Given a list of non-negative integers representing the amount of money of each house, determine the maximum amount of money you can rob tonight without alerting the police.
Example
Given[3, 8, 4], return8.
Analysis
This is a typical DP problem. There is a template when solving a DP problem: state, function, initilization and answer.
state: dp[i], the maximum value a thief can steal in i houses.
function:
First establish the smallest state. And then start from the bigger state and iterate to the small state. The smallest state is there is one house, the robber will rob it. When there are two houses left, the thief will pick the one with the maximum money.
dp[2] = Math.max(dp[0] + value[2], dp[1]); so we can generate the function as f[i] = Math.max(f[i-2] + value[i] , f[i-1]).
initialization is dp[0] = value[0] and dp[1] = Math.max(value[0], value[1])
answer is dp[array.length-1]
Solution
public long houseRobber(int[] A) {
if (A == null || A.length == 0){
return 0;
}
long[] dp = new long[A.length];
for (int i = 0; i < A.length; i++){
if (i == 0){
dp[0] = A[0];
} else if (i == 1){
dp[1] = Math.max(dp[0], A[1]);
} else {
dp[i] = Math.max(dp[i-2] + A[i], dp[i-1]);
}
}
return dp[A.length-1];
}
solution with recursion (poor performance)
long[] dp = null;
public long houseRobber(int[] A) {
if (A == null || A.length == 0){
return 0;
}
dp = new long[A.length];
helper(dp, A, A.length-1);
return dp[A.length-1];
}
public long helper(long[] dp, int[] A, int i){
if (i == 0) {
dp[0] = A[0];
} else if (i == 1) {
dp[1] = Math.max(A[0], A[1]);
} else {
dp[i] = Math.max(helper(dp, A, i-2) + A[i], helper(dp, A, i-1));
}
return dp[i];
}
House Robber II
After robbing those houses on that street, the thief has found himself a new place for his thievery so that he will not get too much attention. This time, all houses at this place are arranged in a circle. That means the first house is the neighbor of the last one. Meanwhile, the security system for these houses remain the same as for those in the previous street.

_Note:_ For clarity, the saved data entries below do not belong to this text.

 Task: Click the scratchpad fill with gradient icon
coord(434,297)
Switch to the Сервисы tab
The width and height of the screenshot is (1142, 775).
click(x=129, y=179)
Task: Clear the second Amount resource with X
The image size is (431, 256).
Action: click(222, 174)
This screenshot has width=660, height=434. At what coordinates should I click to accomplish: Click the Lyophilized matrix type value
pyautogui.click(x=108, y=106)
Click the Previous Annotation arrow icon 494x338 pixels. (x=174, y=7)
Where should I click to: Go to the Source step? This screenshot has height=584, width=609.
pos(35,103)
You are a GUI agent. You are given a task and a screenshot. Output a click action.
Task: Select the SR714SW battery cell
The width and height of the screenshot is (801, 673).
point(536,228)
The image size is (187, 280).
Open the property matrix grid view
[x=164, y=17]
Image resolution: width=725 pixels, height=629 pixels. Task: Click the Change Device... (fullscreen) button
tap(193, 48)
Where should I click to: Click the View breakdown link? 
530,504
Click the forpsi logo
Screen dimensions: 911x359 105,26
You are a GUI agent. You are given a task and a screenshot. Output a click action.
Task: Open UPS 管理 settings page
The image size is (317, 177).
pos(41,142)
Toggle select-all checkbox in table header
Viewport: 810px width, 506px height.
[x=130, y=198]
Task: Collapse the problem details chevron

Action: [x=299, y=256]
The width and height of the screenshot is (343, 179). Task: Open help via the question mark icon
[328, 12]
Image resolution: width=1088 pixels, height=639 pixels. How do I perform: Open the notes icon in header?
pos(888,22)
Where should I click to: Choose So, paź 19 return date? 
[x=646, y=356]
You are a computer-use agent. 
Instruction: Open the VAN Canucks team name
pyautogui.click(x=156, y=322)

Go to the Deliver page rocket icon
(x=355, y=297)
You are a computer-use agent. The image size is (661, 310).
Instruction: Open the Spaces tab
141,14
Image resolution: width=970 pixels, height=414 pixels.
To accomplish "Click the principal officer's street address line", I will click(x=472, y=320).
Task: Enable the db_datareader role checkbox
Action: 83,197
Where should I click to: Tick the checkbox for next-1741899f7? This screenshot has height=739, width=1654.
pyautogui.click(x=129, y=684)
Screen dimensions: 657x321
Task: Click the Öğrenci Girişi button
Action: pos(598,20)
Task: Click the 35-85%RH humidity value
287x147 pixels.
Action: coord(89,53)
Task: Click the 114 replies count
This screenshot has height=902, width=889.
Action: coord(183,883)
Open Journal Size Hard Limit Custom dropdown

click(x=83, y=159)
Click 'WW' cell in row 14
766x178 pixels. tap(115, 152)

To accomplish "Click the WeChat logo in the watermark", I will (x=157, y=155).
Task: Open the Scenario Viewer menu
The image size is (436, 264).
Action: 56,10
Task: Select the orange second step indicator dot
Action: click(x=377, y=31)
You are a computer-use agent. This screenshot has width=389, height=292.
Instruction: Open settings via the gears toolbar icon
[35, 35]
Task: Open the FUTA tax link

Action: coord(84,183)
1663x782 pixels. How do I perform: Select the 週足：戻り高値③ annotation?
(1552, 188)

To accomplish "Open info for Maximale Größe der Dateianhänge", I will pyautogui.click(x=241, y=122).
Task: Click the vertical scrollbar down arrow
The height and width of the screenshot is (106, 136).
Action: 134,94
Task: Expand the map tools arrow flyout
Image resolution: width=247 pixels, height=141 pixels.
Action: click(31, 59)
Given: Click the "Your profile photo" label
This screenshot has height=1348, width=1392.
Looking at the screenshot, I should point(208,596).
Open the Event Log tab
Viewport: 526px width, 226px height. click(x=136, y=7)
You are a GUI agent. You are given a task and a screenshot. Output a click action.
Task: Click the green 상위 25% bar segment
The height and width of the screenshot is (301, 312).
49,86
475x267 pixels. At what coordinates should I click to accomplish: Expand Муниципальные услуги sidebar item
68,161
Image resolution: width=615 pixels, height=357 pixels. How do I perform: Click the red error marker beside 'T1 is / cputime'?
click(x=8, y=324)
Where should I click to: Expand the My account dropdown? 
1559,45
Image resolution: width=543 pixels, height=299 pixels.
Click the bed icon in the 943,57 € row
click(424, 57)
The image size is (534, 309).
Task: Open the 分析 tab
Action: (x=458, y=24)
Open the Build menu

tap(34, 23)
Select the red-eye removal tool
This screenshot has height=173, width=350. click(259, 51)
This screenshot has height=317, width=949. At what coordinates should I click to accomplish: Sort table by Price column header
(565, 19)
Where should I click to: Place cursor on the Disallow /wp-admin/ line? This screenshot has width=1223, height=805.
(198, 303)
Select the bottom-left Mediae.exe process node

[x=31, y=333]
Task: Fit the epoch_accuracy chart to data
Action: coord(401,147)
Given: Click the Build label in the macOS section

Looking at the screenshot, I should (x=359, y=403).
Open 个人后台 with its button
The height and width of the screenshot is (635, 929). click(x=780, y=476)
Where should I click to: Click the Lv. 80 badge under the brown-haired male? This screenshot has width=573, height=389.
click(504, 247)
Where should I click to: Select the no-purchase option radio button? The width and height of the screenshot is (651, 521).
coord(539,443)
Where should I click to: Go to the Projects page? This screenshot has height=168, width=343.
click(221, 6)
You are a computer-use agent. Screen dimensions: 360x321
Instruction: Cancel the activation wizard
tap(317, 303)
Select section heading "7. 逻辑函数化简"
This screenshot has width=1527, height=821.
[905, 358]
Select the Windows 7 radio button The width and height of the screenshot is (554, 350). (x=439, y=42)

Given a list of non-negative integers representing the amount of money of each house, determine the maximum amount of money you can rob tonight without alerting the police.
Example
nums =[3,6,4], return6
Analysis
In this question, If the thief robs the first house, he can't rob the last house, vice versa. Therefore, two calculations should be carried out. One without the first house, and another without the last house, and then compare the two to get the best one.
Take away of this question is when a problem has a circular dependency and ask for the optimal solution. Try to break the circular dependency and carry out the calculation separately for each scenario, and compare the outcomes to get the optimal solution.
Solution
int[] dp = null;
public int houseRobber2(int[] nums) {
if (nums == null || nums.length == 0){
return 0;
}
if (nums.length == 1){
return nums[0];
}
if (nums.length == 2){
return Math.max(nums[0], nums[1]);
}
dp = new int[nums.length];
return Math.max(helper(nums, 0, nums.length - 1), helper(nums, 1, nums.length));
}
public int helper(int[] nums, int start, int end){
if (start > end || nums.length < end){
return 0;
}
int[] dp = new int[nums.length];
dp[start] = nums[start];
dp[start+1] = Math.max(nums[start], nums[start+1]);
for (int i = start + 2; i < end; i++){
dp[i] = Math.max(dp[i-1], dp[i-2] + nums[i]);
}
return dp[end - 1];
}